THE PROBLEM:
Format every line of the rows below as a JSON list of strings, one string per line, omitting blank lines.

DATA ROWS:
......

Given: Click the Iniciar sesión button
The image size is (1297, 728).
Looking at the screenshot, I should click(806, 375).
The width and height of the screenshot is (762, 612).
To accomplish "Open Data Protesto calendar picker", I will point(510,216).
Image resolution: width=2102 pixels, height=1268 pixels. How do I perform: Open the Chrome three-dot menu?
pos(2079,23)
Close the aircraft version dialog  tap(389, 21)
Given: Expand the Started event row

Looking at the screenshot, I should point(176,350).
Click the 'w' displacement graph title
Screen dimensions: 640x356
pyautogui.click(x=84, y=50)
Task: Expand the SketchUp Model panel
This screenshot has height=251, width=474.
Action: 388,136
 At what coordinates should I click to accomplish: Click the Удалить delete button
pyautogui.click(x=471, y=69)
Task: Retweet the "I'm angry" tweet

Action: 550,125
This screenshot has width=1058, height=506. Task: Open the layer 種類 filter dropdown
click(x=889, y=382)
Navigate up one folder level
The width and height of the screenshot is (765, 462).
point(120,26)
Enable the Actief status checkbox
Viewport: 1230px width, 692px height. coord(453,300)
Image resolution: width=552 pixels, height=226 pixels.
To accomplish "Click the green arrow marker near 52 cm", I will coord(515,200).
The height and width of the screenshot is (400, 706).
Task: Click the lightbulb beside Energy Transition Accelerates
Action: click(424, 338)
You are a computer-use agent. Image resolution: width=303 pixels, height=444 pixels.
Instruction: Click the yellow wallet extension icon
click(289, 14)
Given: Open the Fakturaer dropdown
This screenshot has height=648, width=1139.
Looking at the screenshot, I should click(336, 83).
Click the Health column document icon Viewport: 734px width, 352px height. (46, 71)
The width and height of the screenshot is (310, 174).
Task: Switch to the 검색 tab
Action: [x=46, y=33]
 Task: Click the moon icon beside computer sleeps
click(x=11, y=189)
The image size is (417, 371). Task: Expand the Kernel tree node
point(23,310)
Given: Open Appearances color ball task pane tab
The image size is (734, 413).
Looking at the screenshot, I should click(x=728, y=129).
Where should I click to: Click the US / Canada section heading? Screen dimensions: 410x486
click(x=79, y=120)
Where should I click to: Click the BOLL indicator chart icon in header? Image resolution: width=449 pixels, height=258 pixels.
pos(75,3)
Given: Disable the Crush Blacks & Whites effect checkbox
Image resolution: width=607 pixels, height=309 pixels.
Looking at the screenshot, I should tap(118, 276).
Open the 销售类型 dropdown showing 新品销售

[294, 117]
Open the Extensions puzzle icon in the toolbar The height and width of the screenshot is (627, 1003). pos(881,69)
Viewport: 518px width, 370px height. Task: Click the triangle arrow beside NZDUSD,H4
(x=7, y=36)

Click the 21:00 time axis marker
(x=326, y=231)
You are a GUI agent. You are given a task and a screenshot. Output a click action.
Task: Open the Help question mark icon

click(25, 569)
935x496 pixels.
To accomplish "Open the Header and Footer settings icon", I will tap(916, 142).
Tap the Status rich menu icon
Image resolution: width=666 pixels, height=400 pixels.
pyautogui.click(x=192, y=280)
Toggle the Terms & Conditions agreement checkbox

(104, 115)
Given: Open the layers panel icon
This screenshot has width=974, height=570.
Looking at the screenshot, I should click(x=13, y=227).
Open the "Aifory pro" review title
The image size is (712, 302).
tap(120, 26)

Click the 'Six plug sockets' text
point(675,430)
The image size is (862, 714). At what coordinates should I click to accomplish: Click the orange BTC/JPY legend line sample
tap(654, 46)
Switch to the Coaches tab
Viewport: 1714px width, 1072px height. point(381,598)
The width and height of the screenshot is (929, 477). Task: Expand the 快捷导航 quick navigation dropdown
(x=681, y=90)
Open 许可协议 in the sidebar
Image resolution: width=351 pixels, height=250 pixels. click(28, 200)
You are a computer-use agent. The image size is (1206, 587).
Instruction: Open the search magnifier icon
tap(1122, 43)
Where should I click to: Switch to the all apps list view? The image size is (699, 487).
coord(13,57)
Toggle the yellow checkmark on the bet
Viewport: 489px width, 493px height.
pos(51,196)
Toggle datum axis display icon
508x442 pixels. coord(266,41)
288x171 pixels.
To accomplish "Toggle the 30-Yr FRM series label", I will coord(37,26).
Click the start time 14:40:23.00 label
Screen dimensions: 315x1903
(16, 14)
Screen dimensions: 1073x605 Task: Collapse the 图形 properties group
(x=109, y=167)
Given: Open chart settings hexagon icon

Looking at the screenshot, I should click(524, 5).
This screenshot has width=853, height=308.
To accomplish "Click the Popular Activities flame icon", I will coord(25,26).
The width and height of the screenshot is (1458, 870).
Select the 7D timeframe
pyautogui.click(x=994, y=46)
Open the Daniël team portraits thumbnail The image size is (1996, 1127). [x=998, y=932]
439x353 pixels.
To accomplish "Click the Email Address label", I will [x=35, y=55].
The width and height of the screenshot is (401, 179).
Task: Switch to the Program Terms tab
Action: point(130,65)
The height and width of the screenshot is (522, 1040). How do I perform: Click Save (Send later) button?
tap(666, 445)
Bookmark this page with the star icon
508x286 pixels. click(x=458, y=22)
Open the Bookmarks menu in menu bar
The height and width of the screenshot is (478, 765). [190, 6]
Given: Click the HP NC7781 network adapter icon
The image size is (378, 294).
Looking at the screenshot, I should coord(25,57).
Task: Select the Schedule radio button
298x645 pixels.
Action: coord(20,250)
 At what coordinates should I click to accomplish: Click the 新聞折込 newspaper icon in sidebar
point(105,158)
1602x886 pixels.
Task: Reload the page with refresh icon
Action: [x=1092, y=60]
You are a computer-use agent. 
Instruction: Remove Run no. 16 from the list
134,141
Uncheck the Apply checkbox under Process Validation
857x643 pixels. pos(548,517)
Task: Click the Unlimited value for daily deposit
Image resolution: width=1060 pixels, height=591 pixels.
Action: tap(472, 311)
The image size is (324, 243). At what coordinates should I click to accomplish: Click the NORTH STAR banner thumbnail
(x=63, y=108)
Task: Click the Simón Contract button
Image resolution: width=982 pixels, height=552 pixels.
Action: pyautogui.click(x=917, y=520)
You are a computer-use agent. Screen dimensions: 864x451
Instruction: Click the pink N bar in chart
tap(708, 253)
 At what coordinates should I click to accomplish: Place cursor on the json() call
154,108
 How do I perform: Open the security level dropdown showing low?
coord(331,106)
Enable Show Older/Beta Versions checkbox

......

FINAL RESULT:
[
  "Given: Click the Iniciar sesión button",
  "The image size is (1297, 728).",
  "Looking at the screenshot, I should click(806, 375).",
  "The width and height of the screenshot is (762, 612).",
  "To accomplish \"Open Data Protesto calendar picker\", I will point(510,216).",
  "Image resolution: width=2102 pixels, height=1268 pixels. How do I perform: Open the Chrome three-dot menu?",
  "pos(2079,23)",
  "Close the aircraft version dialog  tap(389, 21)",
  "Given: Expand the Started event row",
  "Looking at the screenshot, I should point(176,350).",
  "Click the 'w' displacement graph title",
  "Screen dimensions: 640x356",
  "pyautogui.click(x=84, y=50)",
  "Task: Expand the SketchUp Model panel",
  "This screenshot has height=251, width=474.",
  "Action: 388,136",
  " At what coordinates should I click to accomplish: Click the Удалить delete button",
  "pyautogui.click(x=471, y=69)",
  "Task: Retweet the \"I'm angry\" tweet",
  "Action: 550,125",
  "This screenshot has width=1058, height=506. Task: Open the layer 種類 filter dropdown",
  "click(x=889, y=382)",
  "Navigate up one folder level",
  "The width and height of the screenshot is (765, 462).",
  "point(120,26)",
  "Enable the Actief status checkbox",
  "Viewport: 1230px width, 692px height. coord(453,300)",
  "Image resolution: width=552 pixels, height=226 pixels.",
  "To accomplish \"Click the green arrow marker near 52 cm\", I will coord(515,200).",
  "The height and width of the screenshot is (400, 706).",
  "Task: Click the lightbulb beside Energy Transition Accelerates",
  "Action: click(424, 338)",
  "You are a computer-use agent. Image resolution: width=303 pixels, height=444 pixels.",
  "Instruction: Click the yellow wallet extension icon",
  "click(289, 14)",
  "Given: Open the Fakturaer dropdown",
  "This screenshot has height=648, width=1139.",
  "Looking at the screenshot, I should click(336, 83).",
  "Click the Health column document icon Viewport: 734px width, 352px height. (46, 71)",
  "The width and height of the screenshot is (310, 174).",
  "Task: Switch to the 검색 tab",
  "Action: [x=46, y=33]",
  " Task: Click the moon icon beside computer sleeps",
  "click(x=11, y=189)",
  "The image size is (417, 371). Task: Expand the Kernel tree node",
  "point(23,310)",
  "Given: Open Appearances color ball task pane tab",
  "The image size is (734, 413).",
  "Looking at the screenshot, I should click(x=728, y=129).",
  "Where should I click to: Click the US / Canada section heading? Screen dimensions: 410x486",
  "click(x=79, y=120)",
  "Where should I click to: Click the BOLL indicator chart icon in header? Image resolution: width=449 pixels, height=258 pixels.",
  "pos(75,3)",
  "Given: Disable the Crush Blacks & Whites effect checkbox",
  "Image resolution: width=607 pixels, height=309 pixels.",
  "Looking at the screenshot, I should tap(118, 276).",
  "Open the 销售类型 dropdown showing 新品销售",
  "[294, 117]",
  "Open the Extensions puzzle icon in the toolbar The height and width of the screenshot is (627, 1003). pos(881,69)",
  "Viewport: 518px width, 370px height. Task: Click the triangle arrow beside NZDUSD,H4",
  "(x=7, y=36)",
  "Click the 21:00 time axis marker",
  "(x=326, y=231)",
  "You are a GUI agent. You are given a task and a screenshot. Output a click action.",
  "Task: Open the Help question mark icon",
  "click(25, 569)",
  "935x496 pixels.",
  "To accomplish \"Open the Header and Footer settings icon\", I will tap(916, 142).",
  "Tap the Status rich menu icon",
  "Image resolution: width=666 pixels, height=400 pixels.",
  "pyautogui.click(x=192, y=280)",
  "Toggle the Terms & Conditions agreement checkbox",
  "(104, 115)",
  "Given: Open the layers panel icon",
  "This screenshot has width=974, height=570.",
  "Looking at the screenshot, I should click(x=13, y=227).",
  "Open the \"Aifory pro\" review title",
  "The image size is (712, 302).",
  "tap(120, 26)",
  "Click the 'Six plug sockets' text",
  "point(675,430)",
  "The image size is (862, 714). At what coordinates should I click to accomplish: Click the orange BTC/JPY legend line sample",
  "tap(654, 46)",
  "Switch to the Coaches tab",
  "Viewport: 1714px width, 1072px height. point(381,598)",
  "The width and height of the screenshot is (929, 477). Task: Expand the 快捷导航 quick navigation dropdown",
  "(x=681, y=90)",
  "Open 许可协议 in the sidebar",
  "Image resolution: width=351 pixels, height=250 pixels. click(28, 200)",
  "You are a computer-use agent. The image size is (1206, 587).",
  "Instruction: Open the search magnifier icon",
  "tap(1122, 43)",
  "Where should I click to: Switch to the all apps list view? The image size is (699, 487).",
  "coord(13,57)",
  "Toggle the yellow checkmark on the bet",
  "Viewport: 489px width, 493px height.",
  "pos(51,196)",
  "Toggle datum axis display icon",
  "508x442 pixels. coord(266,41)",
  "288x171 pixels.",
  "To accomplish \"Toggle the 30-Yr FRM series label\", I will coord(37,26).",
  "Click the start time 14:40:23.00 label",
  "Screen dimensions: 315x1903",
  "(16, 14)",
  "Screen dimensions: 1073x605 Task: Collapse the 图形 properties group",
  "(x=109, y=167)",
  "Given: Open chart settings hexagon icon",
  "Looking at the screenshot, I should click(524, 5).",
  "This screenshot has width=853, height=308.",
  "To accomplish \"Click the Popular Activities flame icon\", I will coord(25,26).",
  "The width and height of the screenshot is (1458, 870).",
  "Select the 7D timeframe",
  "pyautogui.click(x=994, y=46)",
  "Open the Daniël team portraits thumbnail The image size is (1996, 1127). [x=998, y=932]",
  "439x353 pixels.",
  "To accomplish \"Click the Email Address label\", I will [x=35, y=55].",
  "The width and height of the screenshot is (401, 179).",
  "Task: Switch to the Program Terms tab",
  "Action: point(130,65)",
  "The height and width of the screenshot is (522, 1040). How do I perform: Click Save (Send later) button?",
  "tap(666, 445)",
  "Bookmark this page with the star icon",
  "508x286 pixels. click(x=458, y=22)",
  "Open the Bookmarks menu in menu bar",
  "The height and width of the screenshot is (478, 765). [190, 6]",
  "Given: Click the HP NC7781 network adapter icon",
  "The image size is (378, 294).",
  "Looking at the screenshot, I should coord(25,57).",
  "Task: Select the Schedule radio button",
  "298x645 pixels.",
  "Action: coord(20,250)",
  " At what coordinates should I click to accomplish: Click the 新聞折込 newspaper icon in sidebar",
  "point(105,158)",
  "1602x886 pixels.",
  "Task: Reload the page with refresh icon",
  "Action: [x=1092, y=60]",
  "You are a computer-use agent. ",
  "Instruction: Remove Run no. 16 from the list",
  "134,141",
  "Uncheck the Apply checkbox under Process Validation",
  "857x643 pixels. pos(548,517)",
  "Task: Click the Unlimited value for daily deposit",
  "Image resolution: width=1060 pixels, height=591 pixels.",
  "Action: tap(472, 311)",
  "The image size is (324, 243). At what coordinates should I click to accomplish: Click the NORTH STAR banner thumbnail",
  "(x=63, y=108)",
  "Task: Click the Simón Contract button",
  "Image resolution: width=982 pixels, height=552 pixels.",
  "Action: pyautogui.click(x=917, y=520)",
  "You are a computer-use agent. Screen dimensions: 864x451",
  "Instruction: Click the pink N bar in chart",
  "tap(708, 253)",
  " At what coordinates should I click to accomplish: Place cursor on the json() call",
  "154,108",
  " How do I perform: Open the security level dropdown showing low?",
  "coord(331,106)",
  "Enable Show Older/Beta Versions checkbox"
]